I always liked this song, so I've copied some of Baz Luhrmann's pearls of wisdom below). And accompanying the lyrics is some unsolicited-but-meant-with-love advice to my dear friend who is currently at a crossroads. One year beyond graduation, with 365 days of "real world" experience under my belt, in my wise old age of 24, I give to you my version of the Sunscreen Song:
"Enjoy the power and beauty of your youth."
Enjoy this next year of your life - you're only young once and you've got 60+ years ahead of you to do all the amazing things you have planned. While you're young, give yourself the opportunity to pursue a dream. See how fast you can be and have fun doing the thing you love. How many people can say they've really, truly gone after their dreams? Not many. Chase this running dream while you're young, so you have no regrets later.
"Do one thing every day that scares you."
Pursuing a dream is scary. You'll doubt yourself at times and wonder if you've made the right decision. You'll have a bad race and say "F*** it, I give up. Time to go get a real job." But then you'll have an amazingly joyful run where you run so fast you feel like you're flying, and you're reminded why you're chasing this Olympic Trials goal.
"Don’t worry about the future."
Choosing to run comes with trade-offs: you forgo traveling the world, grad school, a real job with a real salary, etc. But it's only temporary - all those things will still be there for you once you're done running. You're not giving up those things forever, you're just postponing them. The future will be right there waiting for you once you hang up your spikes.
"Don’t feel guilty if you don’t know what you want to do with your life…the most interesting people I know didn’t know at 22 what they wanted to do with their lives, and some of the most interesting 40-year-olds I know still don’t."
Don't feel bad about not knowing what's next for you. You've got the rest of your life to figure it out. For now, just think about one year at a time.
"Maybe you’ll marry, maybe you won’t, maybe you’ll have children, maybe you won’t, maybe you’ll divorce at 40, maybe you’ll dance the funky chicken on your 75th wedding anniversary…what ever you do, don’t congratulate yourself too much or berate yourself either – your choices are half chance, so are everybody else’s."
Maybe we'll qualify for the Trials, maybe we won't. Maybe you'll break 10:00 and I'll break 33:00, maybe we won't. For the most part, our choices will determine if we make it to Eugene or not, but like it or not, some of it is just pure luck.

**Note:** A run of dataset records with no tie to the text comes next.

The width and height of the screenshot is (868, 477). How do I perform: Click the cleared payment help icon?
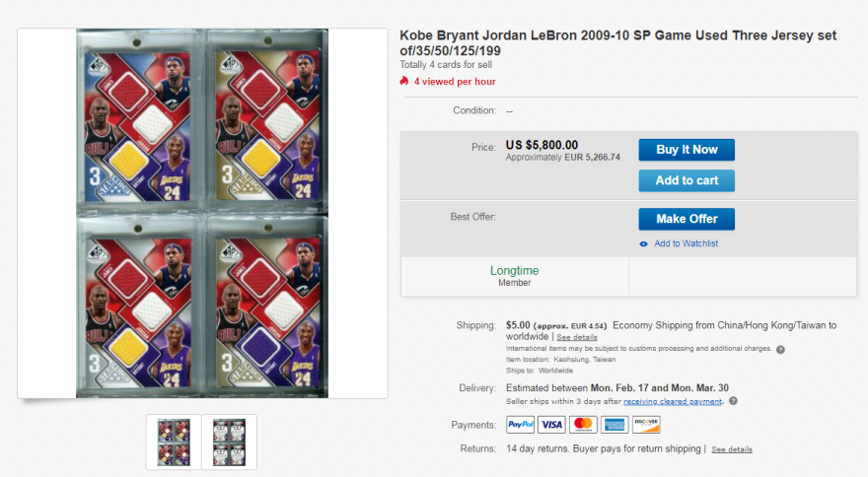(x=733, y=401)

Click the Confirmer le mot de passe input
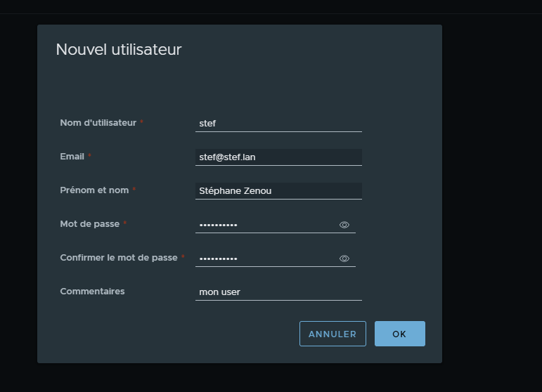pyautogui.click(x=266, y=258)
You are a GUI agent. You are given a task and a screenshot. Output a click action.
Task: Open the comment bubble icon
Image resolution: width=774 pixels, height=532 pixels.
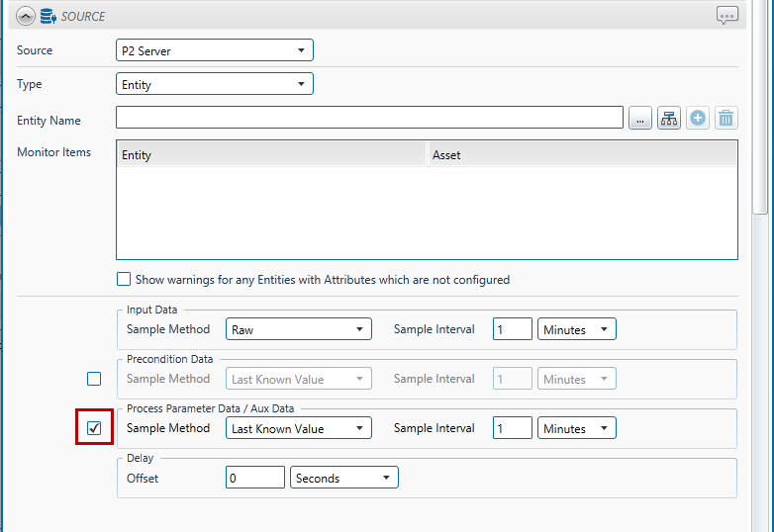pyautogui.click(x=727, y=16)
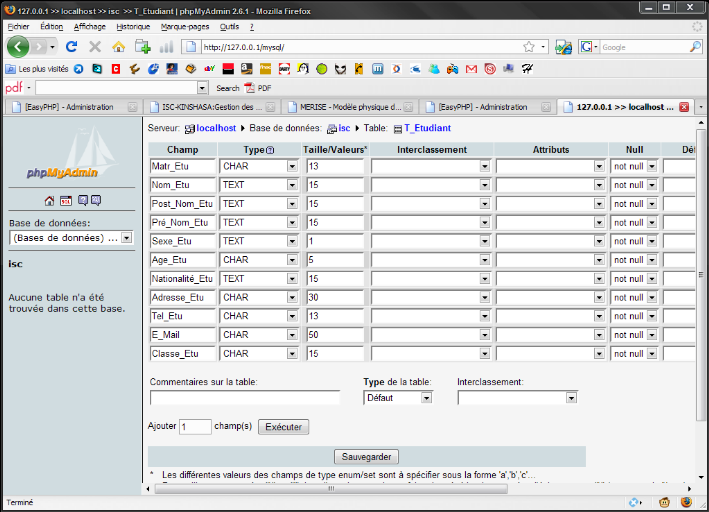This screenshot has height=512, width=709.
Task: Switch to the MERISE - Modèle physique tab
Action: tap(348, 107)
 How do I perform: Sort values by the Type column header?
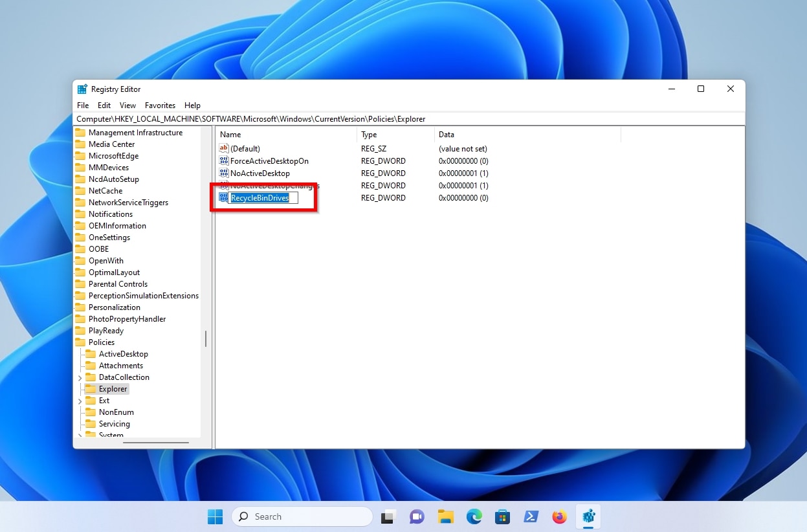pyautogui.click(x=368, y=134)
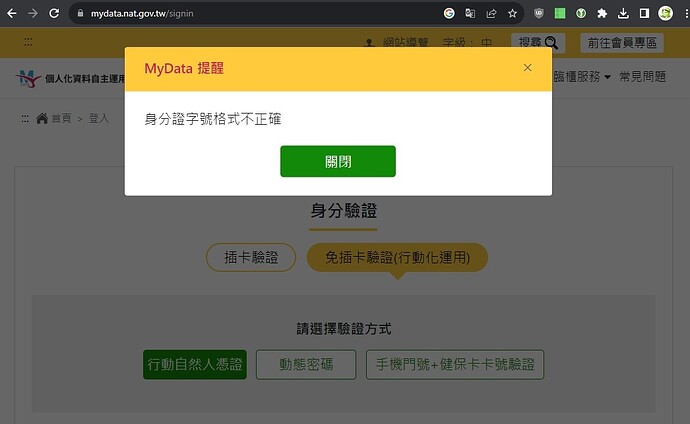The image size is (690, 424).
Task: Select the 插卡驗證 tab
Action: (x=251, y=257)
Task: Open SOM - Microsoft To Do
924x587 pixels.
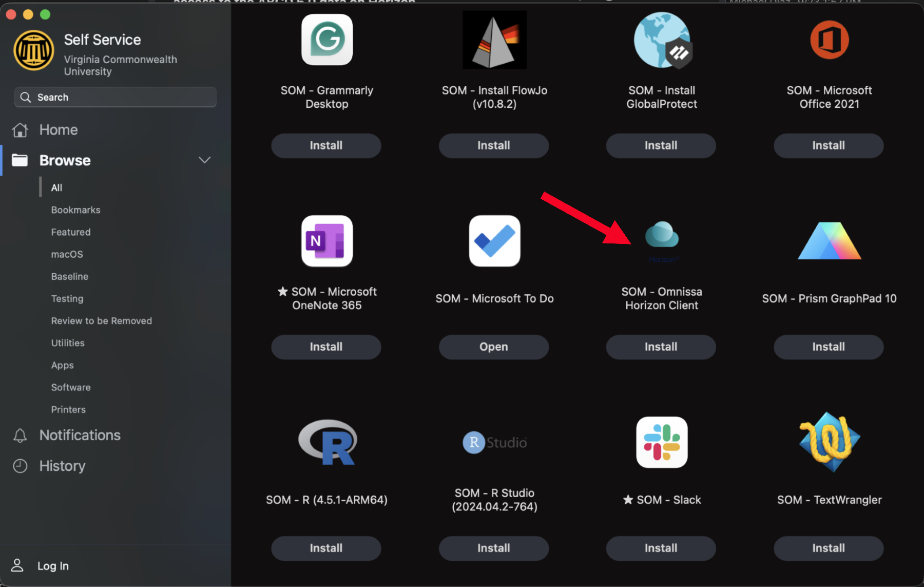Action: tap(493, 347)
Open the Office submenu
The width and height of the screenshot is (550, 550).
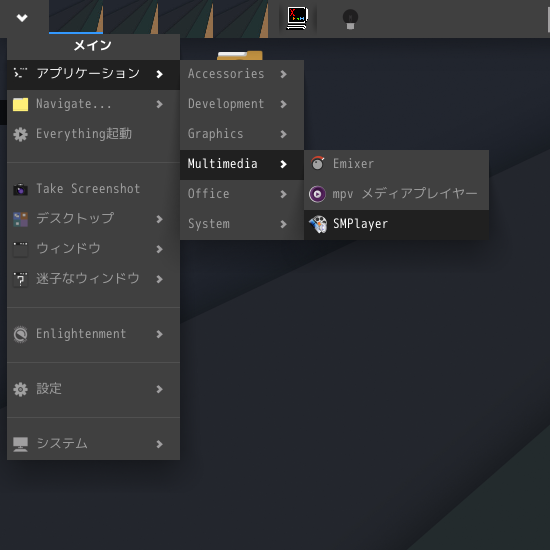click(242, 194)
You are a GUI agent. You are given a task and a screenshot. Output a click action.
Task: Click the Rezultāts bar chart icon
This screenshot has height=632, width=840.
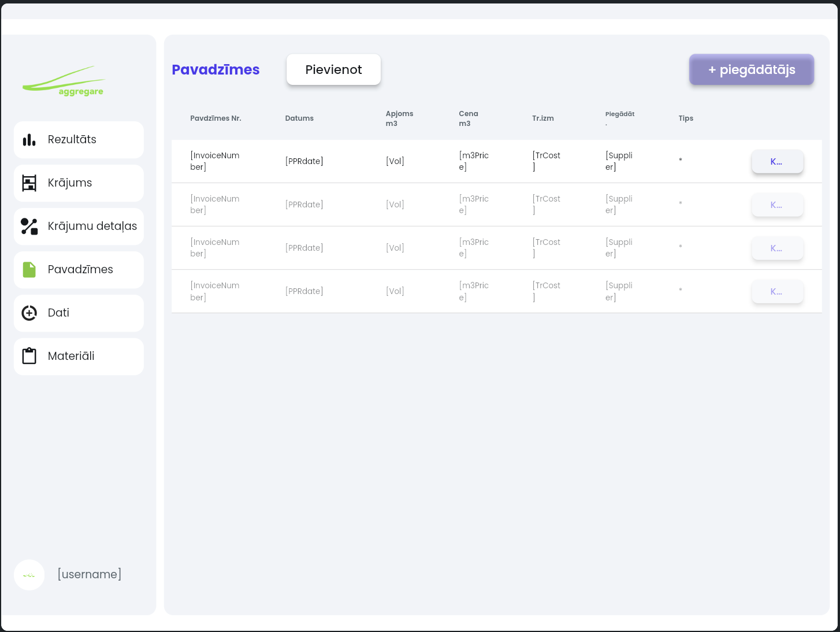click(29, 140)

But no matter what, chasing this dream makes for an interesting story to tell your grandkids, and a memory you'll look back on fondly.
"The race is long, and in the end, it’s only with yourself."
You've got a million people telling you what to do, all of whom think they know best. I'm guilty of it, I'm sorry. But throw all that out the window and take a minute to step back to listen to what you truly want. Do what makes you happy, because that's what really matters.
Run joyfully :)
"And trust me on the sunscreen."
Good luck with this decision, and much love.